Con 83 votos afirmativos, el Pleno de la Asamblea Nacional aprobó el Proyecto de Ley Reformatoria a la Ley de Régimen Tributario Interno para Incentivar la Construcción de Viviendas de Interés Social y Reducir el Déficit Habitacional, calificado como urgente en materia económica, sobre la base del texto final sugerido por la Comisión de Desarrollo Económico.
Al respecto, el presidente de la Asamblea Nacional, Niels Olsen, precisó que actualmente 720 mil familias no cuentan con una vivienda digna. Por ello, al aprobarse este proyecto de ley, las empresas podrán destinar o pagar su Impuesto a la Renta mediante la construcción directa de viviendas de interés popular.
Por su parte, la asambleísta ponente, Valentina Centeno, durante la presentación del documento final de votación, señaló que se sesionó en Machala “por la importancia económica, productiva y social de esta tierra, y, sobre todo, por las miles de familias orenses que merecen una casa digna; que merecen un techo gratuito y seguro donde vivir. Esta ley de vivienda social, enviada por el presidente Daniel Noboa Azín, representa mucho más que una norma. Se trata de hacer justicia con quienes estuvieron en el olvido, de darles una mejor calidad de vida, fortalecer su estabilidad, su salud, su seguridad y, sobre todo, su futuro”, subrayó.

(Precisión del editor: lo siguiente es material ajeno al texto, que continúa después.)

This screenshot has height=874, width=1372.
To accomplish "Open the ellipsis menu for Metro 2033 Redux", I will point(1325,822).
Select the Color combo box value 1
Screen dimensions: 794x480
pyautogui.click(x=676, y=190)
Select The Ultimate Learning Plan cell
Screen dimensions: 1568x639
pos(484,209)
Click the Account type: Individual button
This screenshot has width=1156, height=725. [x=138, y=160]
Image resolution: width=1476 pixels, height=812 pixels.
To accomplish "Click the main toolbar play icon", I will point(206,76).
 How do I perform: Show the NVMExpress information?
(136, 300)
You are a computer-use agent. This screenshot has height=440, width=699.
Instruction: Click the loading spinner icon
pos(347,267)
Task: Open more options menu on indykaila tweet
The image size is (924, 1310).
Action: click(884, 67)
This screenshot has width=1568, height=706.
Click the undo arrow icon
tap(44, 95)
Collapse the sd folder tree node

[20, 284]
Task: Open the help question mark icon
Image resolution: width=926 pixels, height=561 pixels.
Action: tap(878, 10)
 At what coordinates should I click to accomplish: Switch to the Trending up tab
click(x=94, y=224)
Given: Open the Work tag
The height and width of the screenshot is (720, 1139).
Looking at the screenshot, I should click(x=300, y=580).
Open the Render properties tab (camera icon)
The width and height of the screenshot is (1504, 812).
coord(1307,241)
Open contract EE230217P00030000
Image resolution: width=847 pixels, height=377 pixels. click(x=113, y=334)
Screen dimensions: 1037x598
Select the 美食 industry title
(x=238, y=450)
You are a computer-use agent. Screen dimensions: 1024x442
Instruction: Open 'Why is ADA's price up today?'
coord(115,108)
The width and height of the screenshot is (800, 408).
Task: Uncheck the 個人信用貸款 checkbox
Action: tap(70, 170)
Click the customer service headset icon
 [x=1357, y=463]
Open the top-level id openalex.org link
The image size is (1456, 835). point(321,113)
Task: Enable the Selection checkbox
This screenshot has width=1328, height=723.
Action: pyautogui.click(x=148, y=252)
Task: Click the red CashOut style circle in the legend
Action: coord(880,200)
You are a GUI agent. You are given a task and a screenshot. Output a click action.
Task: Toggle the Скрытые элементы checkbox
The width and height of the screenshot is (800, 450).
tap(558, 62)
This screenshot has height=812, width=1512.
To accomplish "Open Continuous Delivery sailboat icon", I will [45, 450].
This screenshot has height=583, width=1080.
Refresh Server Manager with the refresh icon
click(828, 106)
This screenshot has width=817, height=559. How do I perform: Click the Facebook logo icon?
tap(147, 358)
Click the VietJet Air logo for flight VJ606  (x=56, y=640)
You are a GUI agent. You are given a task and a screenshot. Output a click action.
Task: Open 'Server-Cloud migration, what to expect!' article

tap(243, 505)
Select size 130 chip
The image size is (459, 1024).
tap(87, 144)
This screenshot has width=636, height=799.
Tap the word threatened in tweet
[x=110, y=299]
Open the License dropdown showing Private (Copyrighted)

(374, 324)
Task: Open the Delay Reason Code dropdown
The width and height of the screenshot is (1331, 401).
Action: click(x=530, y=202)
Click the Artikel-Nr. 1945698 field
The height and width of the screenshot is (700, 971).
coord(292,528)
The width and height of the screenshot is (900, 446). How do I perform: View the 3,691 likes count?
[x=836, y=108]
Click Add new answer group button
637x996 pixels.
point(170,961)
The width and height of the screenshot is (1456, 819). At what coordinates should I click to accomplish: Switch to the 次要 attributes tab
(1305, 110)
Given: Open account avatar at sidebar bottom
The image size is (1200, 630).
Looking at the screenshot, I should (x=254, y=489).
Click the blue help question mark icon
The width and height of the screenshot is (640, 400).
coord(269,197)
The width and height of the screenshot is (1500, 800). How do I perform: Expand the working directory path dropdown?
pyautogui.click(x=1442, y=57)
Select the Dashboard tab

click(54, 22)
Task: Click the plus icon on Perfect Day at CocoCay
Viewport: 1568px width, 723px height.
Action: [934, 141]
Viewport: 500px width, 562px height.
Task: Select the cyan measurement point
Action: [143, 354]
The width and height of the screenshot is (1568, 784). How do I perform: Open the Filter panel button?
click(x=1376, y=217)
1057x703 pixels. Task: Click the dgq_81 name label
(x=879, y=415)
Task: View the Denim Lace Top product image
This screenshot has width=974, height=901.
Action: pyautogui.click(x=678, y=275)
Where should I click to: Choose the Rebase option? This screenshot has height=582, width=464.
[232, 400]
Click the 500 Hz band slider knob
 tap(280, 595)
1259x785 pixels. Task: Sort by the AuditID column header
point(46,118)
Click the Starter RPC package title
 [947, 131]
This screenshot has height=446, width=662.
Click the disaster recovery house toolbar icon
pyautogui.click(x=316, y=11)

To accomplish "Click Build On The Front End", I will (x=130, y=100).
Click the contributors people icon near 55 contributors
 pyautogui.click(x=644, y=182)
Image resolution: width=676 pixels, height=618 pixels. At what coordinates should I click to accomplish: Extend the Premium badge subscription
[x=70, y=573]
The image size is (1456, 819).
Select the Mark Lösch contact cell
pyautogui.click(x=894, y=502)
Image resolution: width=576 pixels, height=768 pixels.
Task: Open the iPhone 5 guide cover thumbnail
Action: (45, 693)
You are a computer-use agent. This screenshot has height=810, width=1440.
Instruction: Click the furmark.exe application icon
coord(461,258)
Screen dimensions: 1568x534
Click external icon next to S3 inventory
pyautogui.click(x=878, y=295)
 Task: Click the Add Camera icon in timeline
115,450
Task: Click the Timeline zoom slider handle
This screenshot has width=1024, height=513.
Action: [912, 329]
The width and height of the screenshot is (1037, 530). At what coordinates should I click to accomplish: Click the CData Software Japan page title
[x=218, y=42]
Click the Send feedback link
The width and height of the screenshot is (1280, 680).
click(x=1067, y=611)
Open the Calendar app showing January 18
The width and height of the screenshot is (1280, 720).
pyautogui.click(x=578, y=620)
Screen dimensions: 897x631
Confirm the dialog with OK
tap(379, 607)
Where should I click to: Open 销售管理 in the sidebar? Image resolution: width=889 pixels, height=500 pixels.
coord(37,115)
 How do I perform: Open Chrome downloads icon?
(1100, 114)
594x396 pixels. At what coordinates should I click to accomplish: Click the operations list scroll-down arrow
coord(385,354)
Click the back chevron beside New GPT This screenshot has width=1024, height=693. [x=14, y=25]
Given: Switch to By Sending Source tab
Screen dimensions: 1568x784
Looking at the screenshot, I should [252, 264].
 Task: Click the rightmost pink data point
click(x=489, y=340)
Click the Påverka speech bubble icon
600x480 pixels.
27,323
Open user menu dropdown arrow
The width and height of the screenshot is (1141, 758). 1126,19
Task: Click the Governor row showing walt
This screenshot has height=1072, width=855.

Entre las disposiciones incorporadas consta el beneficio para las familias del segmento 2, aquellas que requieren un subsidio parcial y que pueden completar el financiamiento de su vivienda mediante un crédito.
Otro beneficio se relaciona con el uso de terrenos. Además de permitir construcciones en terrenos del Estado y en terrenos donados al Estado, se fortaleció la redacción para incluir edificaciones en terrenos propios de las familias beneficiarias.
Asimismo, se establece que, si una empresa o un privado realiza una donación destinada a construir viviendas, deberá existir previamente un convenio obligatorio con el ente rector de vivienda. Cuando el terreno sea del Estado, se mantiene el plazo de 90 días para que el ente rector entregue las escrituras públicas al beneficiario.
La asambleísta Centeno añadió que, además de reducir el déficit habitacional, esta ley dinamiza la economía al generar empleo y activar sectores como materiales de construcción, transporte, servicios técnicos, comercio y actividad inmobiliaria.
La normativa creará un incentivo tributario para quienes donen viviendas de interés social o recursos económicos destinados a su financiamiento, con el fin de promover la participación del sector privado en la generación de soluciones habitacionales y contribuir a reducir el déficit habitacional del país, especialmente frente a eventos climáticos adversos u otras contingencias.
En ese marco, se incorpora una reforma a la Ley de Régimen Tributario Interno que permite a los contribuyentes acceder a una rebaja de hasta el 100 % del valor donado en su Impuesto a la Renta, con un límite máximo del 30 % del impuesto causado, sin derecho a devolución. Este beneficio aplicará tanto para la donación de viviendas que cubran el subsidio total del Estado (segmento 1) como para los aportes destinados al financiamiento parcial de viviendas (segmento 2).
Para acceder a este incentivo, se requerirá la suscripción de convenios entre los donantes y el ente rector de hábitat y vivienda, así como la verificación de su cumplimiento mediante actas de entrega-recepción o escrituras públicas, según corresponda. Además, se dispone que el monto considerado para la rebaja será exclusivamente el valor técnico referencial, sin incluir el costo del terreno cuando este pertenezca al beneficiario.
La ley también establece mecanismos para garantizar una adecuada focalización del beneficio. En este sentido, el ente rector de hábitat y vivienda elaborará y publicará anualmente un catálogo de necesidades de vivienda de interés social, priorizando territorios con mayores niveles de pobreza, déficit habitacional y necesidades básicas insatisfechas.
El incentivo tributario tendrá carácter temporal y estará vigente durante los períodos fiscales comprendidos entre 2026 y 2029. Durante este tiempo, el ente rector de las finanzas públicas definirá el monto máximo del gasto tributario, en función de la sostenibilidad fiscal del Estado.
Asimismo, el Servicio de Rentas Internas y el ente rector de hábitat y vivienda deberán emitir la normativa secundaria necesaria en un plazo máximo de 30 días para garantizar la correcta aplicación de esta ley, además de evaluar anualmente su impacto fiscal y económico.
La ley entrará en vigencia a partir de su publicación en el Registro Oficial y prevalecerá sobre cualquier norma de igual o menor jerarquía, consolidándose como una herramienta para promover el acceso a una vivienda digna y fortalecer la cooperación entre el sector público y privado.